Fatima was a call to all Catholics, living then and now, to an increase of faith in the Holy Eucharist. Fatima was a call to faith in Mysterium Fidei-THE Mystery of our faith—the Holy Eucharist. It was a call to adore the Eucharist as God. And it was a call for Catholics to make reparation for the sins of the world, especially those committed against the Eucharist (like the act committed by Dr. Meyer, but most of all the sin of unbelief and indifference on the part of Catholics toward the Holy Eucharist).

And because we need the Immaculate Heart of Mary to lead us to the Sacred Heart of Jesus in the Eucharist, Fatima was also a call for us to make reparation for the sins against the Immaculate Heart of Mary. Fatima was therefore a call to an increase of faith in, Adoration of, hope in and love for Jesus, Our Lord and Our God truly present in the Holy Eucharist.

As terrible as Dr. Myers actions were we may not have thought about how us Catholics can desecrate or dishonor the Eucharist. Let me go over just a few ways we can dishonor and even desecrate Jesus in the Holy Eucharist. First of we can do so by:

*Receiving Jesus without faith. Scripture tells us about the first person to
receive the Holy Eucharist without faith, without believing that it was really
Jesus in His human body. Scripture even give us this person’s name…it
was Judas.

*Receiving Jesus in the state of sin mortal sin.

*Receiving without pure souls made so by frequent confession.
Everyone, almost, goes to Holy Communion but many do not go to
Confession on a regular basis.

*Receiving Jesus improperly, irreverently (like we are receiving a cracker). i.e. hands low, not checking for particles, etc.

*Not participating fully, actively and consciously at the Mass both externally
by our actions and responses and interiorly by offering ourselves in love to
God at the Holy Mass.

● **Problems and tasks**:
A. In the text on Fatima, whom does Scripture name as the first person to receive the Holy Eucharist without faith?
B. Summarize the text on Fatima in two sentences.
Work only from the text on Fatima.

● **Given material**:
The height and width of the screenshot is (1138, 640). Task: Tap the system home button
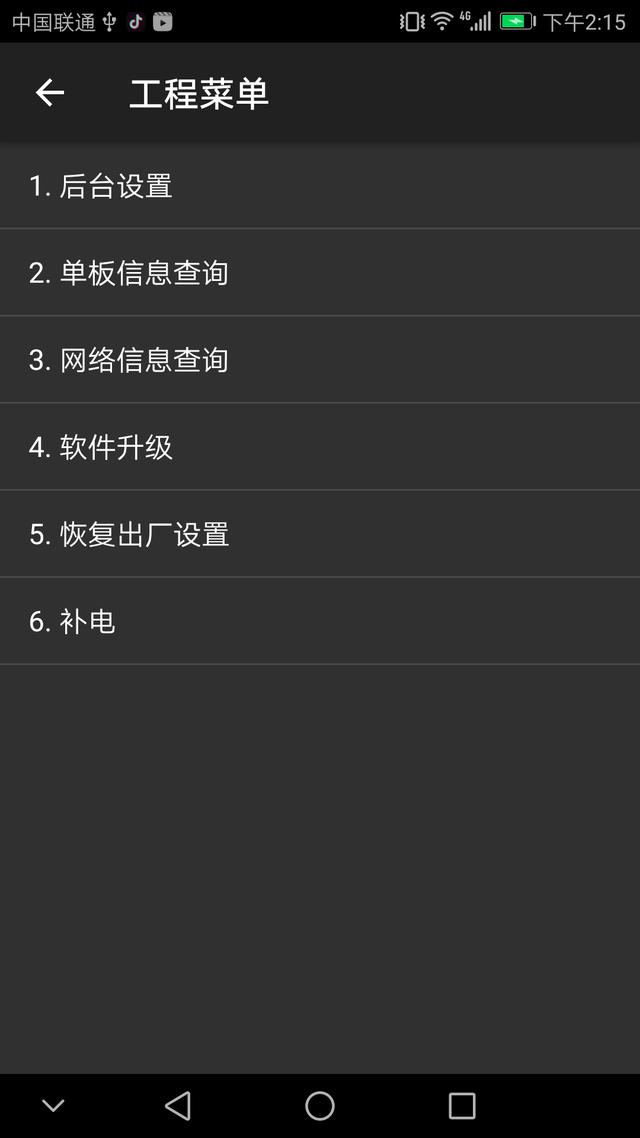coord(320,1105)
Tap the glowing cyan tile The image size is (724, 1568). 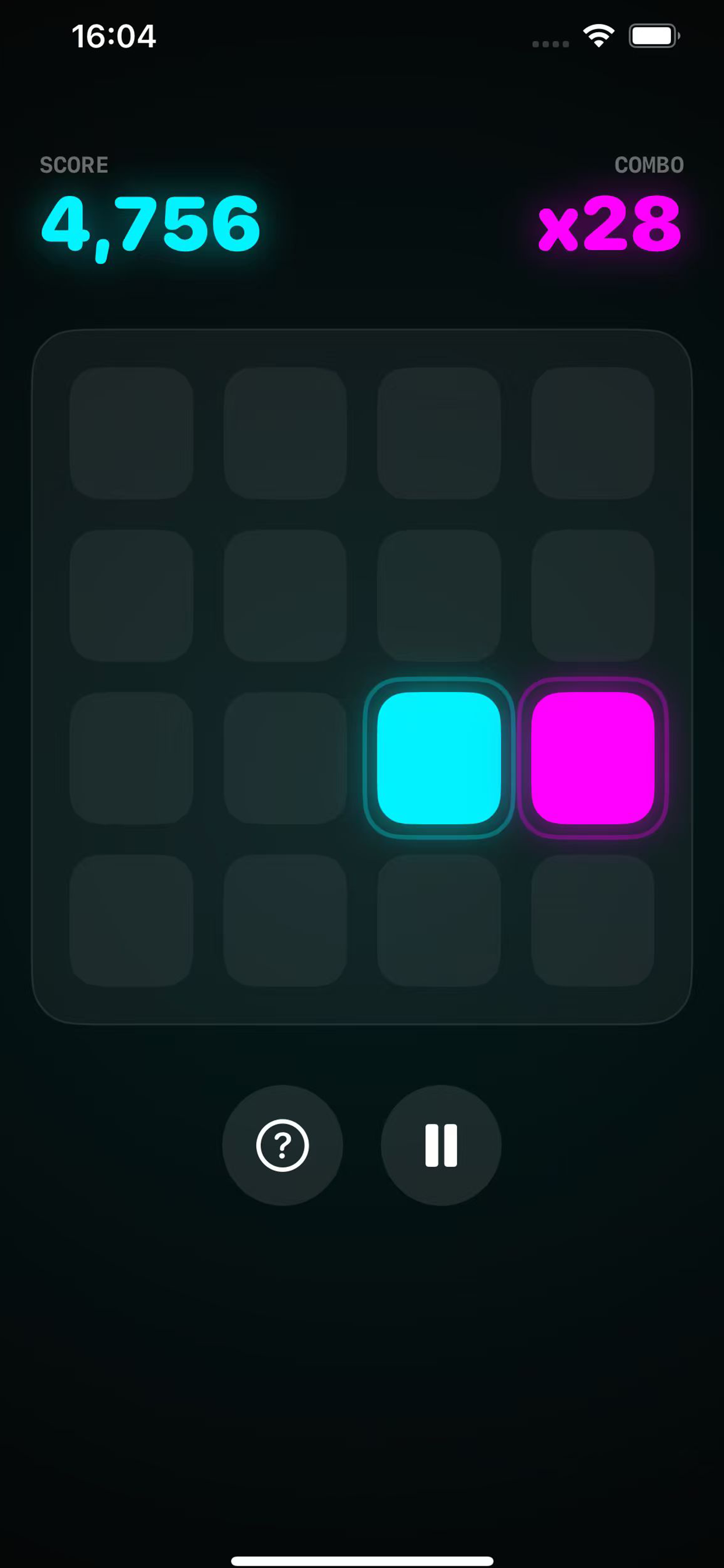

● **Solved tasks**:
A. Judas.

B. Fatima was a call to Catholics to grow in faith in the Holy Eucharist, to adore it as God, and to make reparation for sins against the Eucharist and against the Immaculate Heart of Mary. Catholics can dishonor the Eucharist by receiving Jesus without faith, in mortal sin, without frequent confession, or irreverently, and by not participating fully, actively and consciously at Mass.